> STATED GOAL
Rewrite the part of the listing that opens with the line containing "Click small bright" and closes with the line containing "will pyautogui.click(x=684, y=97).", changing "bold formatting button" to "italic formatting button" and leaving everything else as it stands.

═══ GIVEN DATA ═══

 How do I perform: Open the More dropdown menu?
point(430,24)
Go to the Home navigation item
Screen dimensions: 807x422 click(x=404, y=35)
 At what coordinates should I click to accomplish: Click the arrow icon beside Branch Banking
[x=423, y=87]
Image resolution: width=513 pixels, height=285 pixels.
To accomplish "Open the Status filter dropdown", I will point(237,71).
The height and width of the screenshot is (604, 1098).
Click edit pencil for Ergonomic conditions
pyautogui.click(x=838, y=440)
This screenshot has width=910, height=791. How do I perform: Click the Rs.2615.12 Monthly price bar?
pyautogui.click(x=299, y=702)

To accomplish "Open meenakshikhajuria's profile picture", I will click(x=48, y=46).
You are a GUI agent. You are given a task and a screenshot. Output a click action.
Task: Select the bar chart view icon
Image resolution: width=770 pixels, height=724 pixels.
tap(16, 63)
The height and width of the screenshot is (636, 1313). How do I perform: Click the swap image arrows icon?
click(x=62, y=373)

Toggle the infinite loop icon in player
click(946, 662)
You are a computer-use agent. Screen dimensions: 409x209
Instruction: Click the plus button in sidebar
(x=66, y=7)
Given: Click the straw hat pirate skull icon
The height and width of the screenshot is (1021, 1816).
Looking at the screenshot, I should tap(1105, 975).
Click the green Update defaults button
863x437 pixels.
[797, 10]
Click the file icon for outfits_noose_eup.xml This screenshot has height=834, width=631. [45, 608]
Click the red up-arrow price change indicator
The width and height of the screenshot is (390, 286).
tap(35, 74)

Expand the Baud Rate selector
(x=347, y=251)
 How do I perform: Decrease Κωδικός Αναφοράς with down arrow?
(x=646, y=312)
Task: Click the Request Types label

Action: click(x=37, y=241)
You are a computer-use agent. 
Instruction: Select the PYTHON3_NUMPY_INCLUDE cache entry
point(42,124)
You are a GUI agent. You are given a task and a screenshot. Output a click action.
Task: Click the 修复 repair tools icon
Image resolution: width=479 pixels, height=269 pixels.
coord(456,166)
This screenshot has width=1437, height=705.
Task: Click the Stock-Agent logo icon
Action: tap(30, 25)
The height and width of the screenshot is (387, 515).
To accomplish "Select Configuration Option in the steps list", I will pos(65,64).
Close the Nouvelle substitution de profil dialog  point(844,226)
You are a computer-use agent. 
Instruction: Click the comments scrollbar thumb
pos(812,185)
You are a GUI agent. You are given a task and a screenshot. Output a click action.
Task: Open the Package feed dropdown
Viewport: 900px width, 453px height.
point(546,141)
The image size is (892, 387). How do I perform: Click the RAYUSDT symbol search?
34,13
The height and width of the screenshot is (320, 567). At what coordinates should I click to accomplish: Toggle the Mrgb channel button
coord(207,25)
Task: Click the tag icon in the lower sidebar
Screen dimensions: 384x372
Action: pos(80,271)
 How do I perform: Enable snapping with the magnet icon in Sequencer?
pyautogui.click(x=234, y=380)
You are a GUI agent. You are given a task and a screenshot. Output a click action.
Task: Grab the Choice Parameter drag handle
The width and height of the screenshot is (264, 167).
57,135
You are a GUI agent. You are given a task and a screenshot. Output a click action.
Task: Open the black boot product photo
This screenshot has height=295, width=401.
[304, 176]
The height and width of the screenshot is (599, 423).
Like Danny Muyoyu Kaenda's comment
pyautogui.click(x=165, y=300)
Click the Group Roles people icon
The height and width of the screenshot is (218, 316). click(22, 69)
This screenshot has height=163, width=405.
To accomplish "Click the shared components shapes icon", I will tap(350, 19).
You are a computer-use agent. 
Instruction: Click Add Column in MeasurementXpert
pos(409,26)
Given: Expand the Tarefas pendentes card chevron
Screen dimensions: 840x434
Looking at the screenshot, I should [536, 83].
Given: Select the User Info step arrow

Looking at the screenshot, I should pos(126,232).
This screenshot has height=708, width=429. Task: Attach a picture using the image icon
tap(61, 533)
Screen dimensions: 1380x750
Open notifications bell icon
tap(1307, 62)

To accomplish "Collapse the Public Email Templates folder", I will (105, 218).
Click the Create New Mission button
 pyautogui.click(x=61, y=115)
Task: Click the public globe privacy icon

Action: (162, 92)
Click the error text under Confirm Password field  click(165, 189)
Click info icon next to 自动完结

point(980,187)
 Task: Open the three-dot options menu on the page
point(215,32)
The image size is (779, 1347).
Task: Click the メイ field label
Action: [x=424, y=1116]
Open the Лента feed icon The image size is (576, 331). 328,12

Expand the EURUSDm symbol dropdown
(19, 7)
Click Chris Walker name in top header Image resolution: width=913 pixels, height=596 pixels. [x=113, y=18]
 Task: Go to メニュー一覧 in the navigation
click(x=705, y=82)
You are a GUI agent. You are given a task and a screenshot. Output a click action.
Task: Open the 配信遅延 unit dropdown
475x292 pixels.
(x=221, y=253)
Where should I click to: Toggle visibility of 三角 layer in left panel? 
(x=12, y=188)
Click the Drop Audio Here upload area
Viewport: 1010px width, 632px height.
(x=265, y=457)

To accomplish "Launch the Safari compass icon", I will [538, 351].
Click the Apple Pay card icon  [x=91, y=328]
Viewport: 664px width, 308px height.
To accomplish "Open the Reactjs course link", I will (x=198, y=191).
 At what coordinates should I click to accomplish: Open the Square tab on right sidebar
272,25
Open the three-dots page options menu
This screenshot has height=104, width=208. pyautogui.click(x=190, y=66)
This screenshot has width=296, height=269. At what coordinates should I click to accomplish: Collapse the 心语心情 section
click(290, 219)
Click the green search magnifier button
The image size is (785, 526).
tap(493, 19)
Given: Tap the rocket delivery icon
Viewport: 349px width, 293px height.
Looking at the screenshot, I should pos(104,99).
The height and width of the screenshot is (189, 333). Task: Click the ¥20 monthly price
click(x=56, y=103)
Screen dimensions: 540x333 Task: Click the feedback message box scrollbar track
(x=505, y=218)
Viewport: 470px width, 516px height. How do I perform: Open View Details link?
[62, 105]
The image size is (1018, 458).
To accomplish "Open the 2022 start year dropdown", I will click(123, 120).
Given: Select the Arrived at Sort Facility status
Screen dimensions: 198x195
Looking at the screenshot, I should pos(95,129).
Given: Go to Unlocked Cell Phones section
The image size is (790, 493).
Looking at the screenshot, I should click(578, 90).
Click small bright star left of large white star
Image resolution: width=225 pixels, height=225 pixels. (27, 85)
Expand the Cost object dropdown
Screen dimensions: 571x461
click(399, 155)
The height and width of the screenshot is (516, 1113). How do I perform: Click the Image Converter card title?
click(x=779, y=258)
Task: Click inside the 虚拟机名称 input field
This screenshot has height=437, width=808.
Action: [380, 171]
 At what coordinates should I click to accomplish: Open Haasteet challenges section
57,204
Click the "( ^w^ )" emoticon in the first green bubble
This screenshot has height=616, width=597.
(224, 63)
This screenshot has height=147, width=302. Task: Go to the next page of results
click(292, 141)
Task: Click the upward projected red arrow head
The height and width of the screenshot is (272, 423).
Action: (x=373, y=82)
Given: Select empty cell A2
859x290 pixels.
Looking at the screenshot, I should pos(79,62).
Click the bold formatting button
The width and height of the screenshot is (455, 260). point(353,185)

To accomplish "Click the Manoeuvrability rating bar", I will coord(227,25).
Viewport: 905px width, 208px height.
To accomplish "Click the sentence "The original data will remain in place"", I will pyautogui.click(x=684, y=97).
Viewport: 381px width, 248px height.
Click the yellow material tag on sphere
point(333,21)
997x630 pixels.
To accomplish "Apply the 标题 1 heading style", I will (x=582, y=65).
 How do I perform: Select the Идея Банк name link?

═══

> TASK RESPONSE
Click small bright star left of large white star
Image resolution: width=225 pixels, height=225 pixels. (27, 85)
Expand the Cost object dropdown
Screen dimensions: 571x461
click(399, 155)
The height and width of the screenshot is (516, 1113). How do I perform: Click the Image Converter card title?
click(x=779, y=258)
Task: Click inside the 虚拟机名称 input field
This screenshot has height=437, width=808.
Action: [380, 171]
 At what coordinates should I click to accomplish: Open Haasteet challenges section
57,204
Click the "( ^w^ )" emoticon in the first green bubble
This screenshot has height=616, width=597.
(224, 63)
This screenshot has height=147, width=302. Task: Go to the next page of results
click(292, 141)
Task: Click the upward projected red arrow head
The height and width of the screenshot is (272, 423).
Action: (x=373, y=82)
Given: Select empty cell A2
859x290 pixels.
Looking at the screenshot, I should pos(79,62).
Click the italic formatting button
The width and height of the screenshot is (455, 260). point(353,185)

To accomplish "Click the Manoeuvrability rating bar", I will coord(227,25).
Viewport: 905px width, 208px height.
To accomplish "Click the sentence "The original data will remain in place"", I will pyautogui.click(x=684, y=97).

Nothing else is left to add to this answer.